学術面では、小矢部市民に健康を啓発する目的で開催している当院主催の「小矢部市民健康フォーラム」ですが、R7年度のフォーラムは2026年3月7日(土)にクロスランド小矢部・セレナホールで開催を予定しています。テーマについては、決まり次第お知らせ致します。多くの小矢部市民の皆様に現地でお会いできる事を楽しみにしています。一方、ケーブルテレビでは今年度も毎月第4週目の月曜~日曜の1週間、健康サポート番組の放送を継続しています。色々な分野の医療情報を当院スタッフや開業医の先生方が分かりやすく解説しますので、こちらも是非ご覧頂けたらと思います。

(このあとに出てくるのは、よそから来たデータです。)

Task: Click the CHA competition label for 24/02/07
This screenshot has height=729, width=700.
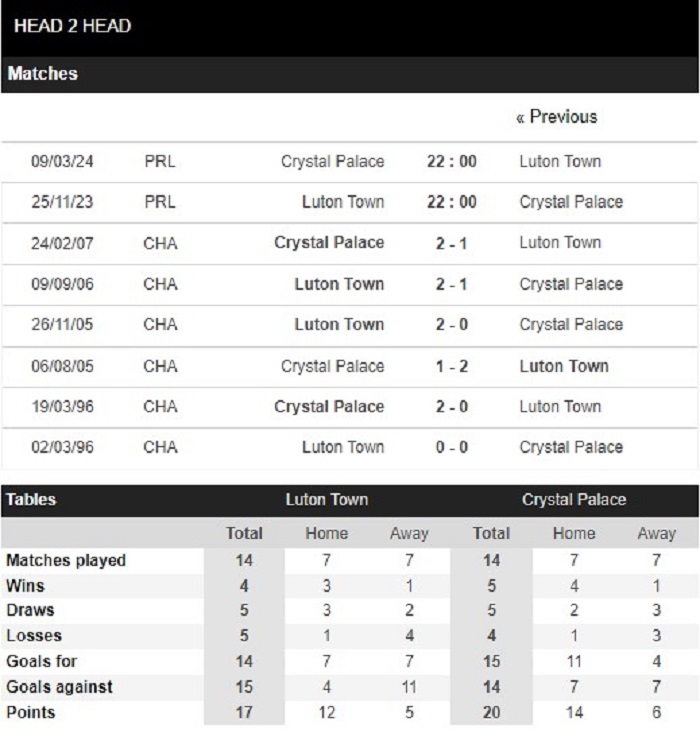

私事で恐縮ですが、私は来年3月末に、70歳の定年退職を迎える予定となりました。北陸中央病院に赴任して16年、病院長になって14年という長い年月が経過しました。小矢部市住民の皆さんや公立学校共済組合の先生方に支持されて、長く病院長を務めさせて頂きました。ただただ、皆様に感謝の念しかありません。「老兵はただ消え去るのみ」という諺がありますが、私としては皆様へのご恩返しとして、来年4月から非常勤ではありますが、週2日間だけ診療を続けさせて頂こうと考えています。二刀流である呼吸器外科と肛門外科を中心に、手術を含めた外科診療を続けたいと思っています。何か皆様のご要望があれば、遠慮なくご意見を頂ければ幸甚です。R7年度下半期も北陸中央病院は、地域・職域の医療を守って行く所存です。患者さんにとって、訪問しやすい敷居の低い病院となれるように、職員一同頑張って行きます! 今後とも、北陸中央病院をよろしくお願い申し上げて、本稿を終わらせて頂きます。